This article in the most recent issue of the Economist seems to agree with the point I’ve been making for a while now, that stocks are fairly valued. The author starts by saying that the 1990’s tech bubble was, indeed, a bubble. I couldn’t agree more. Valuations went far beyond anything reasonable. The below graph shows how expected return (earnings / price) dropped to 3% in 2000 (2% if you use inverse of CAPE). This was when treasury yields were between 6% and 7%.
But the author then implies that a new bubble may appear now, forced by low bond yields:
A few more years of zero interest rates and negative bond yields, which force investors to seek higher returns from riskier assets like equities, and who knows what might happen.
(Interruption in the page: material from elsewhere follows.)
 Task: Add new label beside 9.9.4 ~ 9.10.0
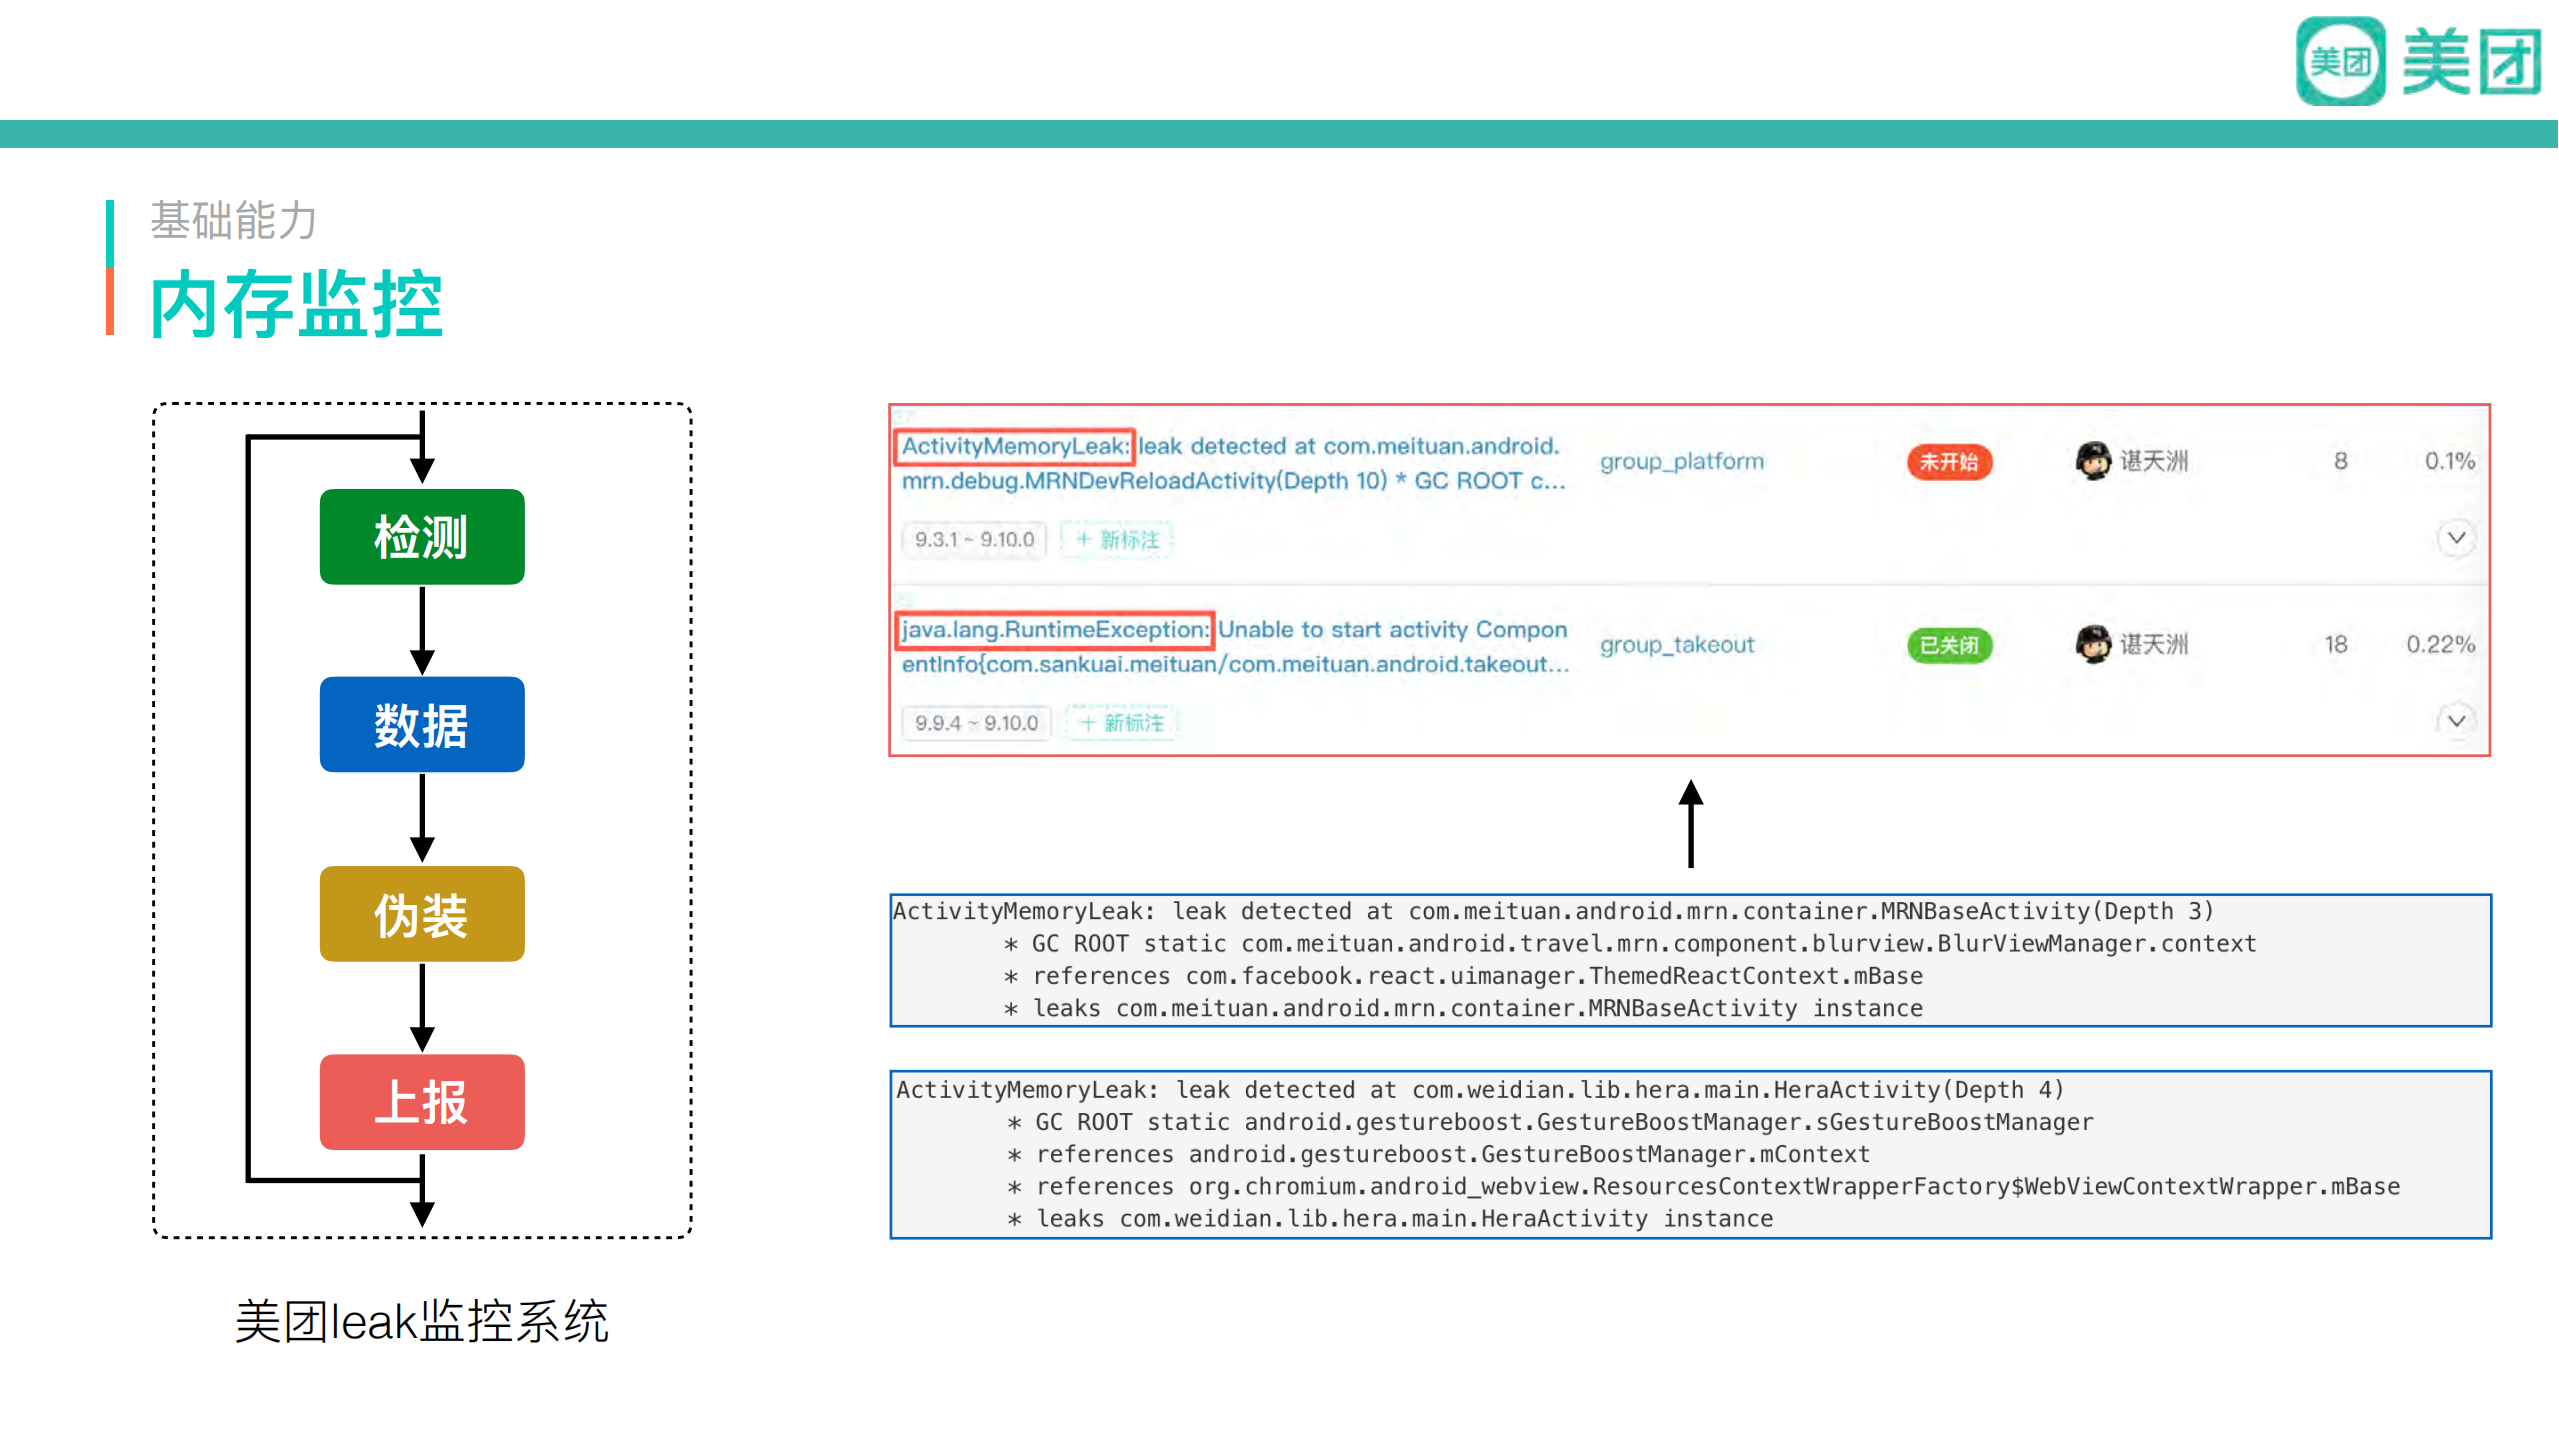[x=1121, y=723]

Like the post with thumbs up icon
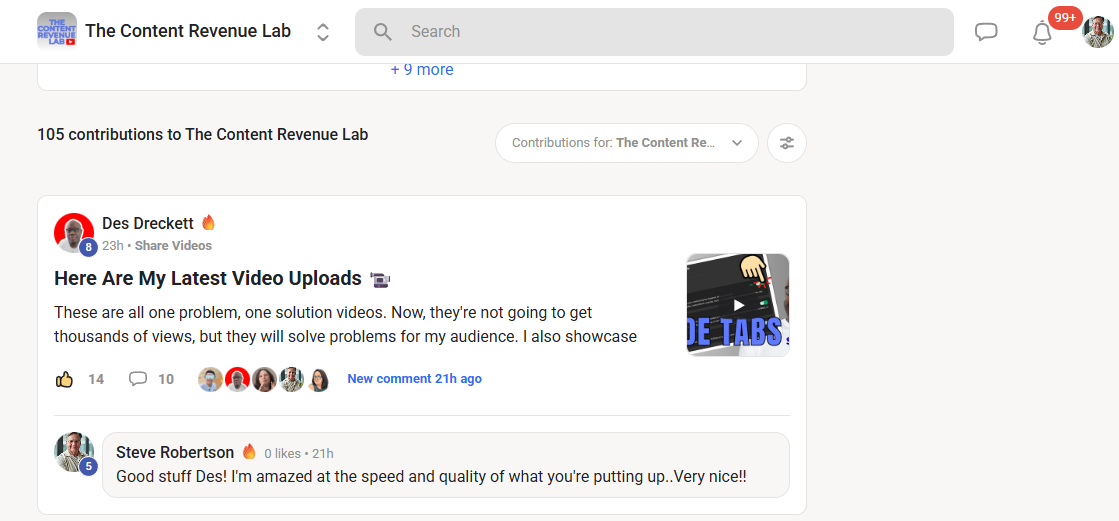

It seems strange to talk about low bond yields and higher stock prices without actually modelling out the past to see if stocks are reasonably priced. The graph above does this by showing that, far from heading into a bubble, stocks are simply following bond yields, and remain attractively valued. As bond yields increased in the 1970’s, earnings yield followed (meaning lower valuations). The reverse has happened since, as monetary policy has become ever tighter since the early 1980’s.
Compared to 10-year treasuries, stocks are actually as cheap as they were in the 1970’s. There’s not a lot of room for bond yields to drop, but neither does overheating demand look likely to drive rates higher. Either aggregate demand will remain weak, rates low and stocks volatile (but clinging to higher valuations, lower yields). Or aggregate demand will pick up, forcing rates higher and stocks somewhat downwards.
But hot aggregate demand will still likely mean a strong stock market for the time being. Returns won’t be spectacular, but the crash everyone seems so antsy to predict doesn’t look like it will happen anytime soon.